FACTUAL AND PROCEDURAL SYNOPSIS
In July 2008, Frederick T. Scalzo and Donna M. Ostermiller filed a complaint against Martin R. Scalzo, Martin J. (Marty) Scalzo; William E. Baker, Jr. (Martin’s attorney); Baker & Baker (the law firm representing Martin); David Shomaker (a certified public accountant working for Martin “in connection with a different litigation”); and Haynie & Company (the accounting firm where Shomaker was employed), alleging causes of action relating to Martin’s 1 successful and unsuccessful efforts to obtain Frederick and Donna Ostermiller’s American Express credit card statements and his “dissemination]” of these statements to additional persons, including his attorneys, accountants, family members and other unknown persons, causing damage to their credit and identity theft. 2 (We include Donna in our further references to Frederick unless otherwise indicated.)
According to the complaint, on December 4, 2007, Martin contacted American Express by telephone to obtain private financial information about Frederick’s credit card account. Martin was not at that time a cardholder on
On December 14, Martin again called American Express to obtain additional statements, claiming he needed them to address tax problems. When he requested that the statements be sent to his address, American Express declined to do so. On December 15, Martin made a third recorded phone call to American Express, again attempting to obtain additional statements on Frederick’s account, indicating he needed them to do his books and taxes. On this occasion, he told American Express Frederick was on a trip and unable to request the records himself. When he asked that the statements be sent to his home address, American Express again declined to do so.
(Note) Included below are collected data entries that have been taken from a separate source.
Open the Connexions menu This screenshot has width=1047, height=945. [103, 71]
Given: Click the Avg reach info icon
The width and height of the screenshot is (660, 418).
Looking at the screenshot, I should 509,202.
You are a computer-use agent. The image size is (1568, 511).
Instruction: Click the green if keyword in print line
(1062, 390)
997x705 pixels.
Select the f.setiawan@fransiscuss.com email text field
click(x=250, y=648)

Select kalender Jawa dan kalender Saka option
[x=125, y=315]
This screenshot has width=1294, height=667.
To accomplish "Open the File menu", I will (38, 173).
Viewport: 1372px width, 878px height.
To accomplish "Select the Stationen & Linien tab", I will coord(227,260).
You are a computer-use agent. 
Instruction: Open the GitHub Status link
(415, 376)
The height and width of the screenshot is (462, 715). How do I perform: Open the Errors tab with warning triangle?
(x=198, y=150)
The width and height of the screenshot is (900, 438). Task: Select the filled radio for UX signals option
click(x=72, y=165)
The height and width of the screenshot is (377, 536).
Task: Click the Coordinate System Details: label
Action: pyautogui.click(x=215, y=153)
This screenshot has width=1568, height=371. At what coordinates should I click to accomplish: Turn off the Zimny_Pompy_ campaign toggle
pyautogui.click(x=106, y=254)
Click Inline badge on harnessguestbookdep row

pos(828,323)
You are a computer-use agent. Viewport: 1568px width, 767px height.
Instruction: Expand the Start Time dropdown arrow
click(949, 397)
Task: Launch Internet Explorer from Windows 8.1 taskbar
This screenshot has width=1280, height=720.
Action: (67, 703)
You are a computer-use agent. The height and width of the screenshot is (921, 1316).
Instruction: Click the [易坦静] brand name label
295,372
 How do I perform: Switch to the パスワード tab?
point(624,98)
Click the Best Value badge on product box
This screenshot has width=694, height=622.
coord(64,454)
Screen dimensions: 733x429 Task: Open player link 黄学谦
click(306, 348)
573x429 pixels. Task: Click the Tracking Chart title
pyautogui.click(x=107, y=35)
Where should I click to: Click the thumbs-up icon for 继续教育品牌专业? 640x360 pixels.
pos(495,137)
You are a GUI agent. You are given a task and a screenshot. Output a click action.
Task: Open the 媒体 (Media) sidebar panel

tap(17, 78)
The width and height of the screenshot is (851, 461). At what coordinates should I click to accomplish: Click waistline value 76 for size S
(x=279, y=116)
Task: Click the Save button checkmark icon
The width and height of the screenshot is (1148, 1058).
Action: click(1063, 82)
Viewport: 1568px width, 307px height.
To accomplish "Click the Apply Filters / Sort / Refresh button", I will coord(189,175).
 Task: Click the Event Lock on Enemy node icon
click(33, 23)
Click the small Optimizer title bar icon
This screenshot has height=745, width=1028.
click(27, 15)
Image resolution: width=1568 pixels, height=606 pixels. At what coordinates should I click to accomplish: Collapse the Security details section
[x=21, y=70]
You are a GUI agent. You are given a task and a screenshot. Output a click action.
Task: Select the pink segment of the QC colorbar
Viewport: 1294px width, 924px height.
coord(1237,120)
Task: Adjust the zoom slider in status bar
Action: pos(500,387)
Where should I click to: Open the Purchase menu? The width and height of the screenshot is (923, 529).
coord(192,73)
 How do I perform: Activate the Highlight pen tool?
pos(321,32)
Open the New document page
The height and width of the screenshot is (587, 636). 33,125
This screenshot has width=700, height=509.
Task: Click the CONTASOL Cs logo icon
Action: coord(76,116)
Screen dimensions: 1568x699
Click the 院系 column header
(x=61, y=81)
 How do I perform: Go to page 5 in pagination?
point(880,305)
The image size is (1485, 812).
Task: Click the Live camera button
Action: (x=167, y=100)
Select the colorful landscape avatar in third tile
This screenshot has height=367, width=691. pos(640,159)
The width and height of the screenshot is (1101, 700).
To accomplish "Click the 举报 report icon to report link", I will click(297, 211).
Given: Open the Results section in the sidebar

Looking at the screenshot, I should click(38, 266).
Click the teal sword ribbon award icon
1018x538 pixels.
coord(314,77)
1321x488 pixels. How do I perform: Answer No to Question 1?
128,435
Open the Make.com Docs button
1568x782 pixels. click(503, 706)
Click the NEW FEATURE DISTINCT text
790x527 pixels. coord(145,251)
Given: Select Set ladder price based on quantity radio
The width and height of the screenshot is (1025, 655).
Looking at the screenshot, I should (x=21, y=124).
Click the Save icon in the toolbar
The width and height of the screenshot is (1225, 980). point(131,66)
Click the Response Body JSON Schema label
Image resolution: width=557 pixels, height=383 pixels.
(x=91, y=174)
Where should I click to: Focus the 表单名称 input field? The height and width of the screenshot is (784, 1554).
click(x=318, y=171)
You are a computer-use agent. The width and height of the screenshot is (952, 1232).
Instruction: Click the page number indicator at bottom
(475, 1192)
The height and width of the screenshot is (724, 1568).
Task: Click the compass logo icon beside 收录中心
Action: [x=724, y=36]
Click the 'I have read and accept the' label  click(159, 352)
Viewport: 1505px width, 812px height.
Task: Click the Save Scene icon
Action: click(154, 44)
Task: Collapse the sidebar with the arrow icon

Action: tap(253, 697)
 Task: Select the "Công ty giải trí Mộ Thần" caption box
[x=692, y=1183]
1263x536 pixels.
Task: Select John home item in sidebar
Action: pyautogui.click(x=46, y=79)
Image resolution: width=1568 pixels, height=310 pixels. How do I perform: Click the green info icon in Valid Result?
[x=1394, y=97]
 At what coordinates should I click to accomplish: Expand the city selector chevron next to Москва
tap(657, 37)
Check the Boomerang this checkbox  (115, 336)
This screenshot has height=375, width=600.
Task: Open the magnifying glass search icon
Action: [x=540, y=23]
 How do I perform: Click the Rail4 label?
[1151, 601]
As to Martin, Frederick asserted causes of action for invasion of privacy (first), violation of the Gramm-Leach-Bliley Act (15 U.S.C. § 6821 et seq.) (second), violation of the California Financial Information Privacy Act (Fin. Code, § 4050 et seq.) (fourth) and injunctive relief (ninth). In the ninth cause of action for injunctive relief, as to the attorney and accountant defendants as well as Martin, Frederick sought the return of all of his private financial information and an injunction against the use of any such information. 3
The attorney and accountant defendants filed a special motion to strike the ninth cause of action for injunctive relief (the only cause of action asserted against them), arguing the complaint arose from defendants’ furtherance of' constitutional rights, that Frederick could not prevail on his claims and that defendants’ conduct was absolutely privileged under Civil Code section 47, subdivision (b).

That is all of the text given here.